→ **WRITTEN PROBLEM**:
Reproduce word for word the part of the records that opens with the line containing "You are a GUI" and closes with the line containing "The height and", both of those lines included.

→ **RECORDED INFORMATION**:
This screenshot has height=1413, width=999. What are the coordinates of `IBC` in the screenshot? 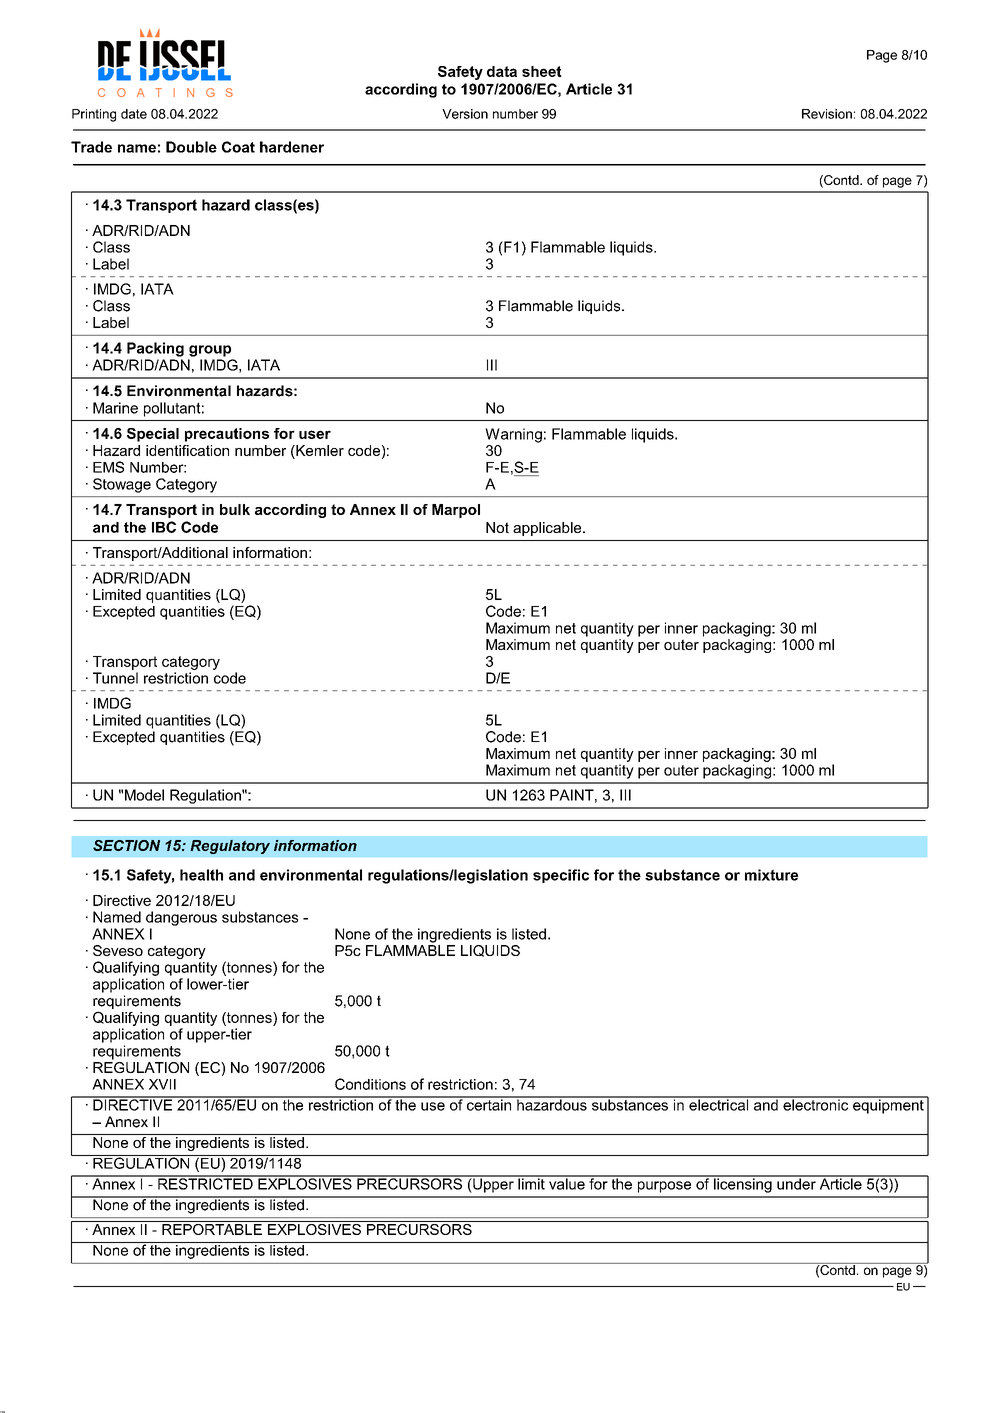 It's located at (164, 527).
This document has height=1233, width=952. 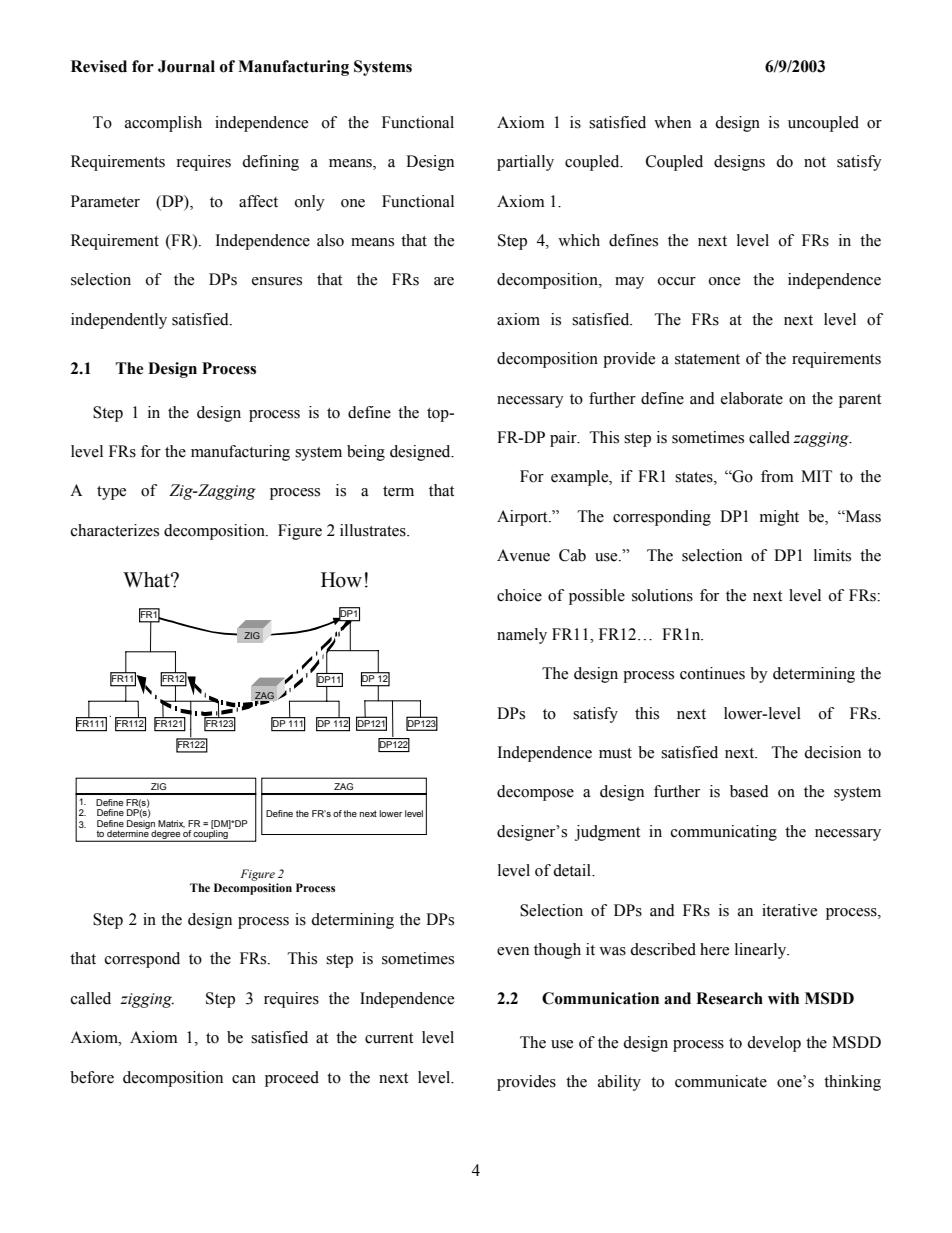 I want to click on may, so click(x=629, y=283).
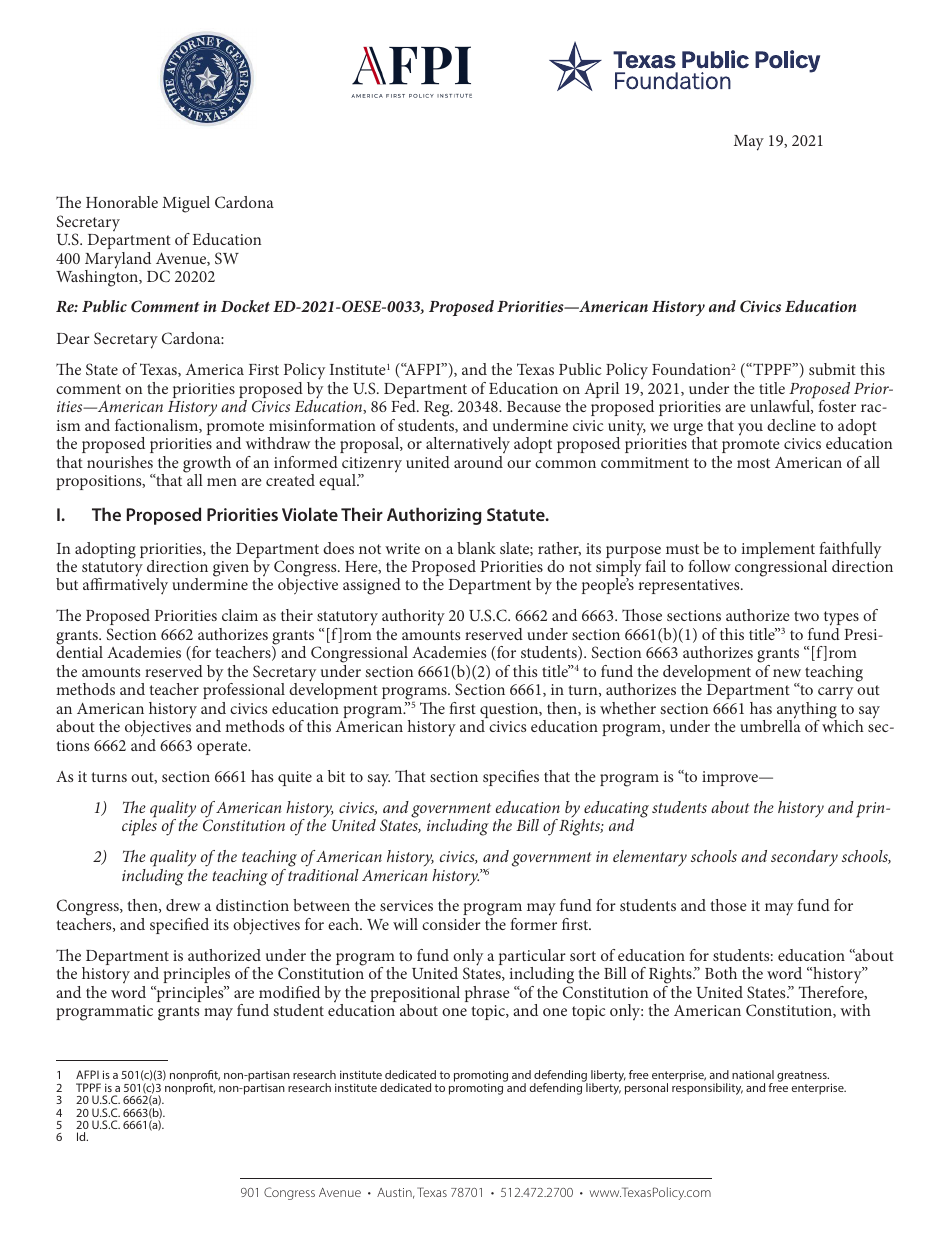  Describe the element at coordinates (186, 204) in the screenshot. I see `Miguel` at that location.
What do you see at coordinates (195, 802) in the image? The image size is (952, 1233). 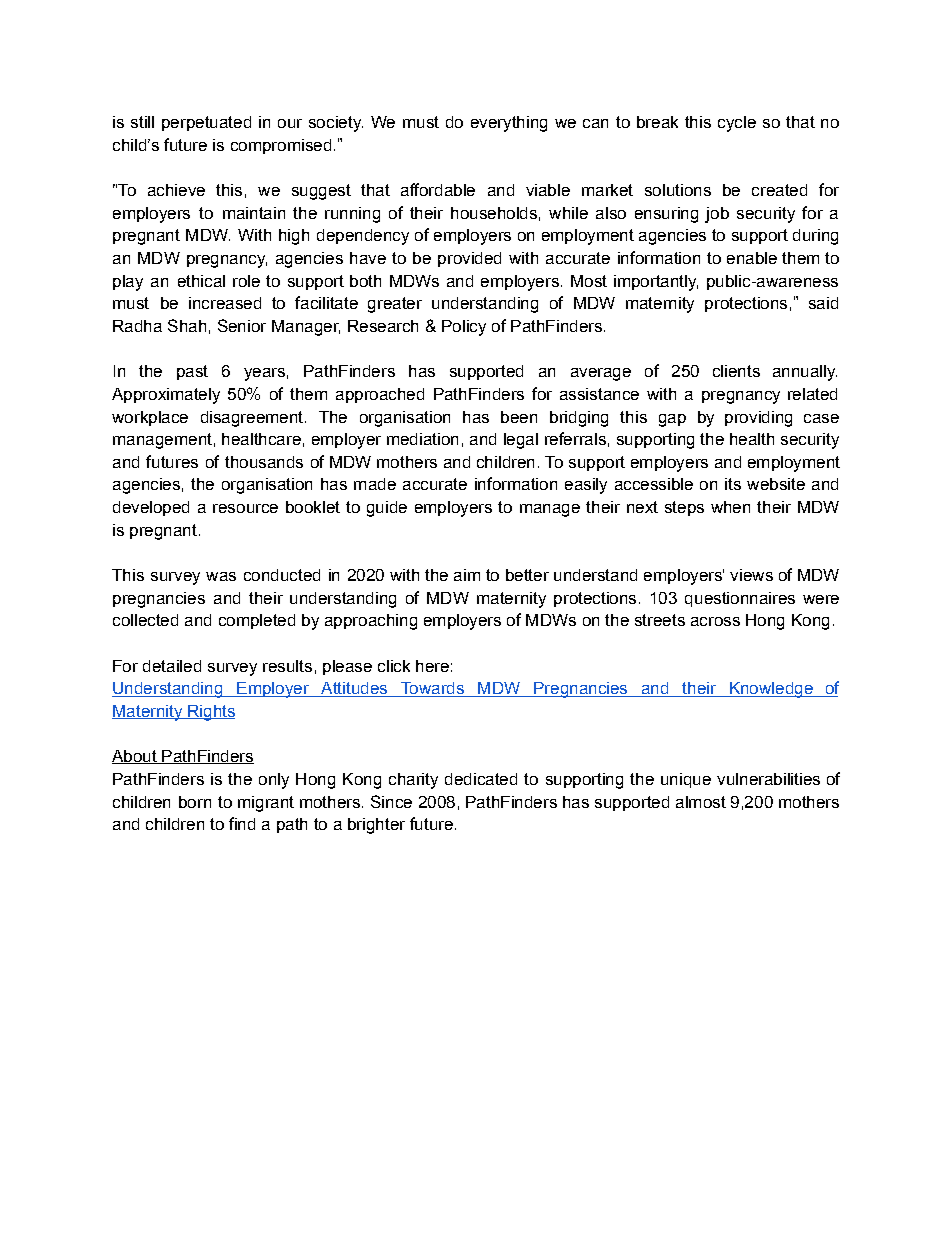 I see `born` at bounding box center [195, 802].
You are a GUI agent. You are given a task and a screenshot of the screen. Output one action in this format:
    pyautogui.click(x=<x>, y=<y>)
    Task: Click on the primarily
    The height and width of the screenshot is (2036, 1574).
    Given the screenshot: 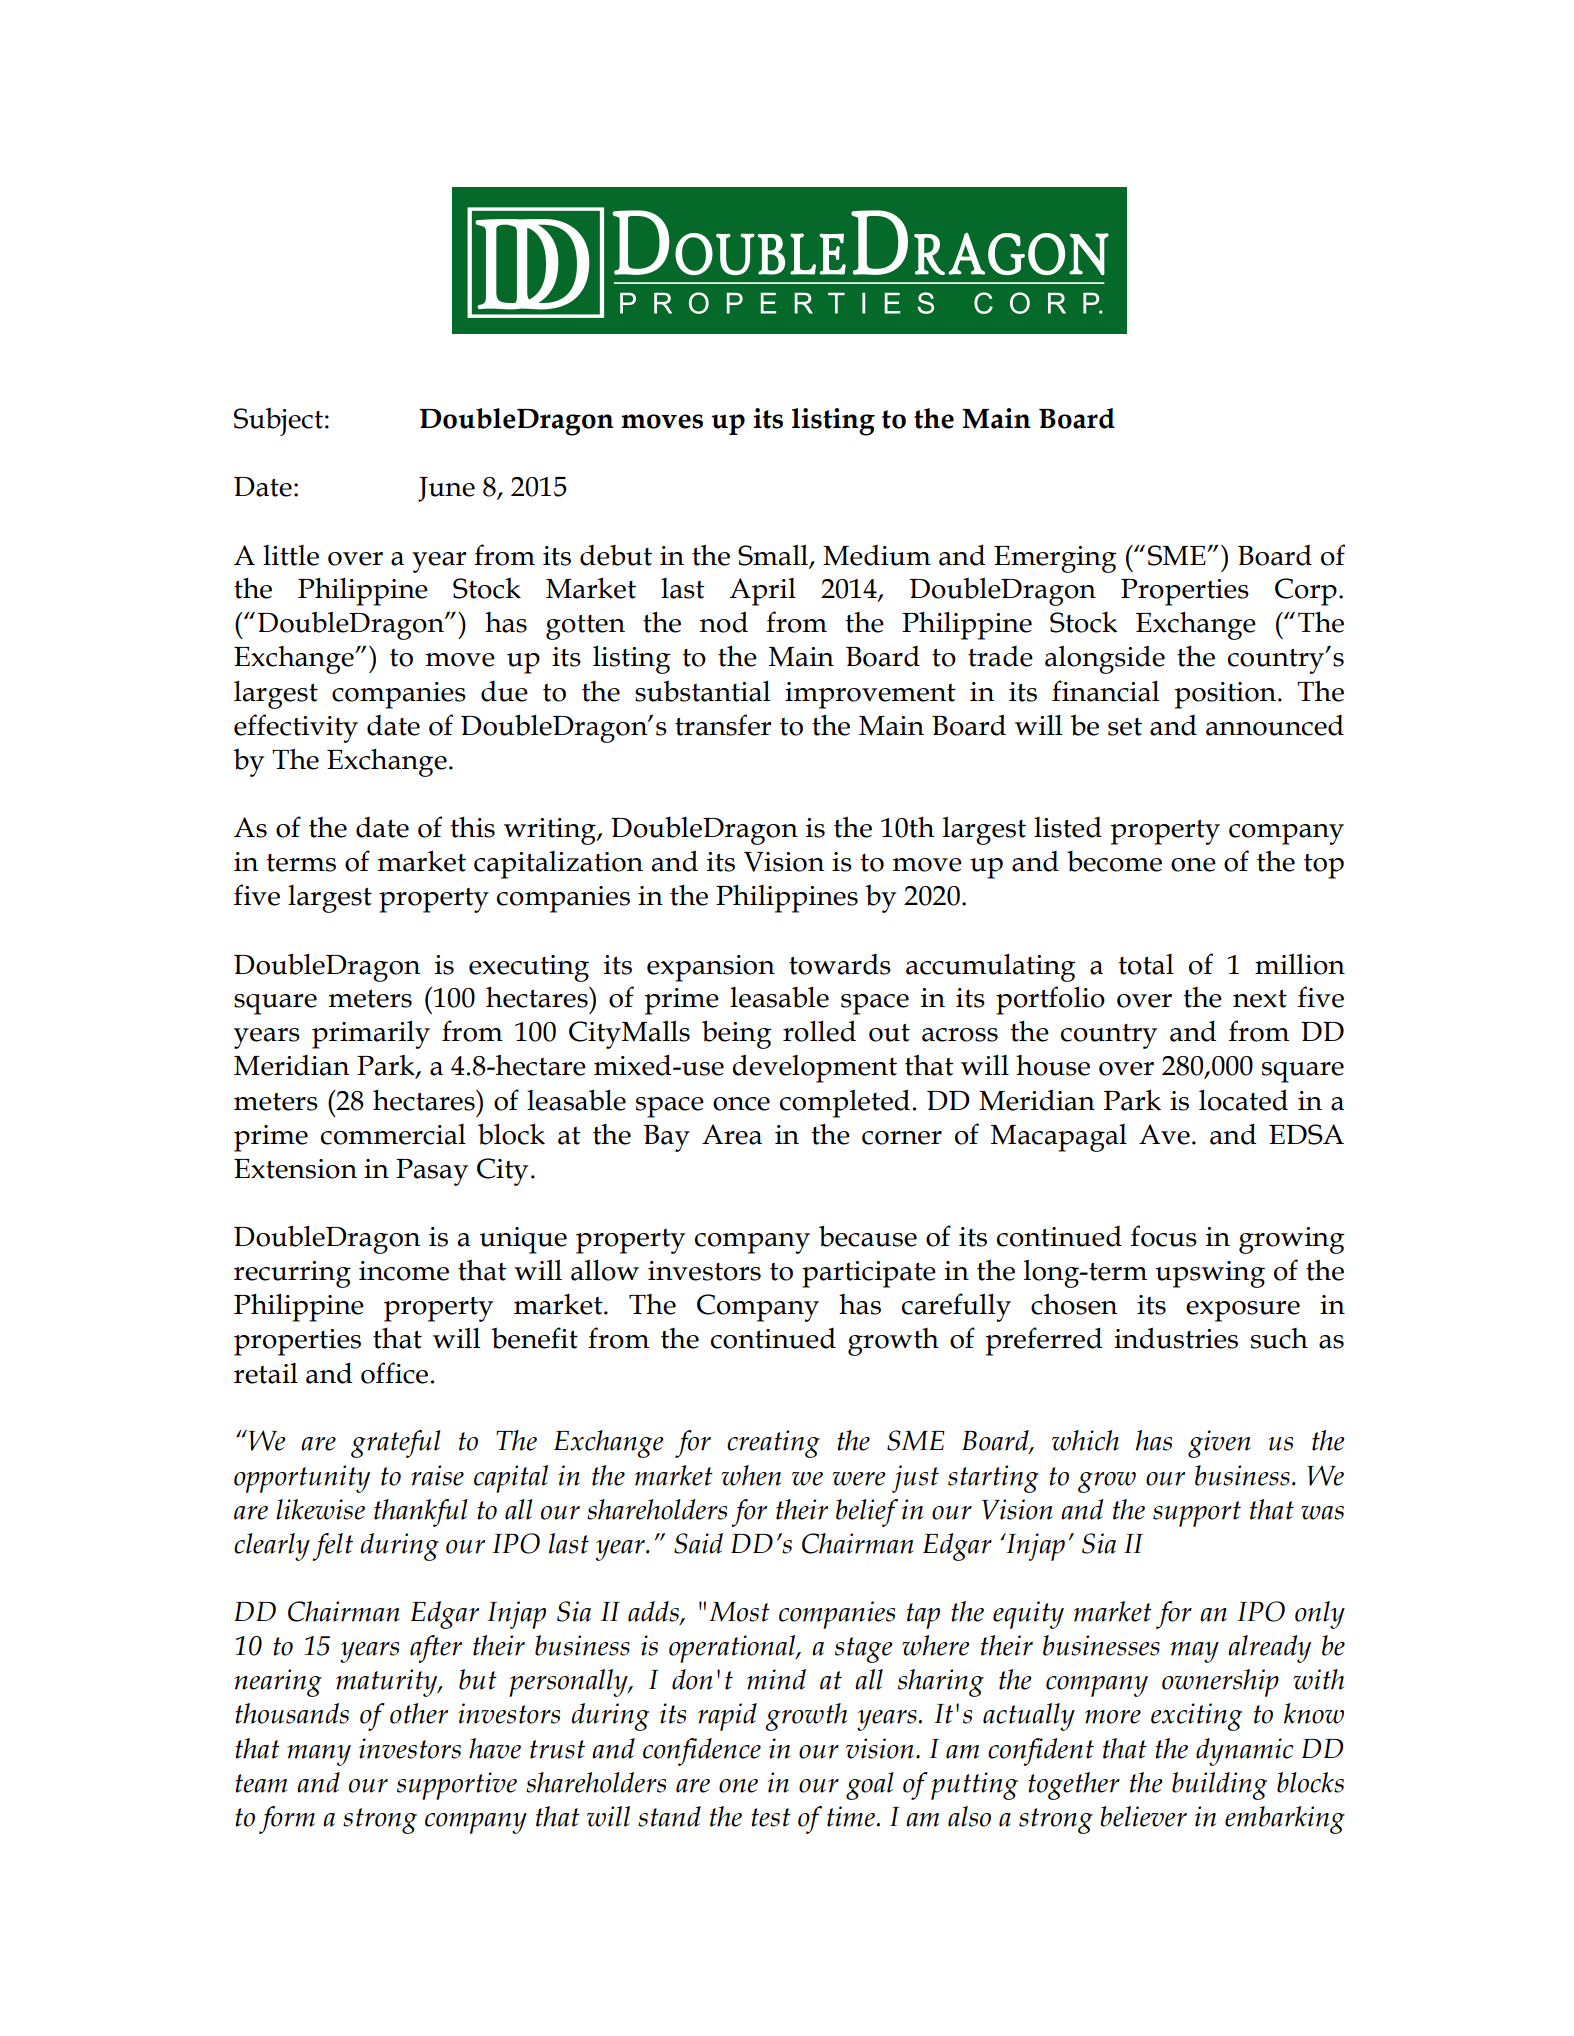 What is the action you would take?
    pyautogui.click(x=371, y=1035)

→ **FINISHED TASK**:
You are a GUI agent. You are given a task and a screenshot of the screen. Output one action in this format:
    pyautogui.click(x=<x>, y=<y>)
    Task: Click on the primarily
    The height and width of the screenshot is (2036, 1574).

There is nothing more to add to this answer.